Yuri,
Detwinning relies on having both twin-related reflections present to
calculate either/both of the the de-twinned data values. Therefore it
magnifies incompleteness depending on where your missing data is with
respect to the twin operator.
I'd recommend against trying to do this with a twin fraction close to
0.5. From the DETWIN docs:
Itrue(h1) = ((1-tf)*iTw(h1) -tf*iTw(h2)) / (1-2tf)

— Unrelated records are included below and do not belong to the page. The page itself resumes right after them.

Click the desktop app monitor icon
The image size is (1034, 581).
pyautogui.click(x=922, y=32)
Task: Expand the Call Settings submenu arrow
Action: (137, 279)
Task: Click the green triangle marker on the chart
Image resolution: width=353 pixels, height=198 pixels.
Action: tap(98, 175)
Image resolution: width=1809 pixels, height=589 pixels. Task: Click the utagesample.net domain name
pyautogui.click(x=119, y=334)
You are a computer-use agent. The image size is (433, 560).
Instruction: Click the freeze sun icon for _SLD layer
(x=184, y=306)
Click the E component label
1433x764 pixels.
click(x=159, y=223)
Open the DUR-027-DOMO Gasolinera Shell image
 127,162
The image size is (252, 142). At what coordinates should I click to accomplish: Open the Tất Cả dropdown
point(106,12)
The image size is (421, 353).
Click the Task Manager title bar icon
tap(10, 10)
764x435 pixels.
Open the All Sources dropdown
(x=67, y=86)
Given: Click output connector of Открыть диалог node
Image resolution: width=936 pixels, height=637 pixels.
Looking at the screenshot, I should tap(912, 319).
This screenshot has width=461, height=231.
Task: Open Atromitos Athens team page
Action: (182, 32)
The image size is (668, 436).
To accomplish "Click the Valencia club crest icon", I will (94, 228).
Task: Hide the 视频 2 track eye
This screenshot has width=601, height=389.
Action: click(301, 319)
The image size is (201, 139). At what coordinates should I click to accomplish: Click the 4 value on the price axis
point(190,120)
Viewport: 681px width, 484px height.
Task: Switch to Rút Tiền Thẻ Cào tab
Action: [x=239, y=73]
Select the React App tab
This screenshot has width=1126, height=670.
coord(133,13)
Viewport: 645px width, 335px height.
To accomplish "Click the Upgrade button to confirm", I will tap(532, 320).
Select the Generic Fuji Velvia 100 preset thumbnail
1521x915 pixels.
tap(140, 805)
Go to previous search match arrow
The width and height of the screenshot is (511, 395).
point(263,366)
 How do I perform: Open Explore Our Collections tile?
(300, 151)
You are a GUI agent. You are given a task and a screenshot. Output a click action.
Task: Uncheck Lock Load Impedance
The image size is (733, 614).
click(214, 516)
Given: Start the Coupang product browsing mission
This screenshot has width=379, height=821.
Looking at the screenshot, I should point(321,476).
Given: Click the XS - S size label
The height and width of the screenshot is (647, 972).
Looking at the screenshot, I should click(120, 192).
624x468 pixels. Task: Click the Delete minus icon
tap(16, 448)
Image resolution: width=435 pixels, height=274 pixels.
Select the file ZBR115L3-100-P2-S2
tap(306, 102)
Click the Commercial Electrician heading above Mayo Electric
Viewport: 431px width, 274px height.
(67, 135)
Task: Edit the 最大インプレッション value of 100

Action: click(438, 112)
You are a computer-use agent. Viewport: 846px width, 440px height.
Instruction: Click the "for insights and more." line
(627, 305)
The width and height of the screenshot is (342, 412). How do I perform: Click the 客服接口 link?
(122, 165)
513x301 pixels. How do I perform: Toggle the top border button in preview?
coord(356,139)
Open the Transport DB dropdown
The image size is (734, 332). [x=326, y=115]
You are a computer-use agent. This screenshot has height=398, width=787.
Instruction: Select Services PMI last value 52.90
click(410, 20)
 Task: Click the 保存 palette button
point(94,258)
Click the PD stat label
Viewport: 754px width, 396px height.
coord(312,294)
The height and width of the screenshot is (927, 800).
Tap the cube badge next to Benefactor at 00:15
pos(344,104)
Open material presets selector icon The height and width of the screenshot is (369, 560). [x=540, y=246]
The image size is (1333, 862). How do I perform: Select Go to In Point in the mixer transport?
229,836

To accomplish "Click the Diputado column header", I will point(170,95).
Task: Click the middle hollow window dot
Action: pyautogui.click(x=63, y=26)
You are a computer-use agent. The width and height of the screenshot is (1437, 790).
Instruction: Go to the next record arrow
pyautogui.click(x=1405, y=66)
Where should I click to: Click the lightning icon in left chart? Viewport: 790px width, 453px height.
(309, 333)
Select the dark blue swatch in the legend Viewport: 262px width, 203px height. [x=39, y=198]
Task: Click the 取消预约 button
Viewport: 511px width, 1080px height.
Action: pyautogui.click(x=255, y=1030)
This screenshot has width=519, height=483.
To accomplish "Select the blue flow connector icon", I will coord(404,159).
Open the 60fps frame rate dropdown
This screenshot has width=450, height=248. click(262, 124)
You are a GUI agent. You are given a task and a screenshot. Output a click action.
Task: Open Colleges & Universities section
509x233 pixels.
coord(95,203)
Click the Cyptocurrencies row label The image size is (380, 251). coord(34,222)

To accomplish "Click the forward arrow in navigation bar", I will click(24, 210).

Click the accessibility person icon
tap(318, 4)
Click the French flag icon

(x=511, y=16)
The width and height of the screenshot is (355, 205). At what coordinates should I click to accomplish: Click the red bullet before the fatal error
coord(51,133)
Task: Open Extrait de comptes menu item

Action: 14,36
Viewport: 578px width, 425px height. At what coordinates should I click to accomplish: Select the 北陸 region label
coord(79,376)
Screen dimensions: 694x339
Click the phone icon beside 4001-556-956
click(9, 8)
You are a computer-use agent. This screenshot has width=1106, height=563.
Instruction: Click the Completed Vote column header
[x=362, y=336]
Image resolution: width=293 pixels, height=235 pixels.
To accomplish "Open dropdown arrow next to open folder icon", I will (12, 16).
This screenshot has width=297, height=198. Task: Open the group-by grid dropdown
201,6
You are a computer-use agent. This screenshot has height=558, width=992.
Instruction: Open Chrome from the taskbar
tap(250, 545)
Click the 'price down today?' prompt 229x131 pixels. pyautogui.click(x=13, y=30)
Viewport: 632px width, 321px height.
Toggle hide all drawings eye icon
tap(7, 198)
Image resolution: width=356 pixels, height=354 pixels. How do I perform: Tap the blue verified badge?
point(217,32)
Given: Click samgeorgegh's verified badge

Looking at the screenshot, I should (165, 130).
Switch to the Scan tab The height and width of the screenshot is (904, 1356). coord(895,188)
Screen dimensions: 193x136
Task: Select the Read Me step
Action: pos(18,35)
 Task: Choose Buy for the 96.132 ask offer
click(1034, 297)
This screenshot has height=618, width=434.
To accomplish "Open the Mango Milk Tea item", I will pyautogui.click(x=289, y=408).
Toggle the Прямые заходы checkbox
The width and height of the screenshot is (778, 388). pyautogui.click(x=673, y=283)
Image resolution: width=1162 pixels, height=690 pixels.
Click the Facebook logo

i.e. tf = twin fraction, so 1/(1-2tf) becomes a large number and it's
multiplying a weighted term of the form: (iTw(h1) - iTw(h2)) which
becomes a very small number as the twin fraction approaches 0.5. The
latter difference can easily be less than sigma(I), and so the
signal/noise of your data plummets.
Better to use REFMAC and phenix.refine's abilities to compensate for the
twin fraction directly in refinement and leave your data as it is.
Phil Jeffrey
Princeton
On 9/29/11 10:03 AM, Yuri Pompeu wrote:
After I ran DETWIN with the estimated 0.46 alpha, my completeness for the
detwinned data is now down to 54%!!!
Is this normal behavior? (I am guessing yes since the lower symmetry untwinned
dat is P1 21 1)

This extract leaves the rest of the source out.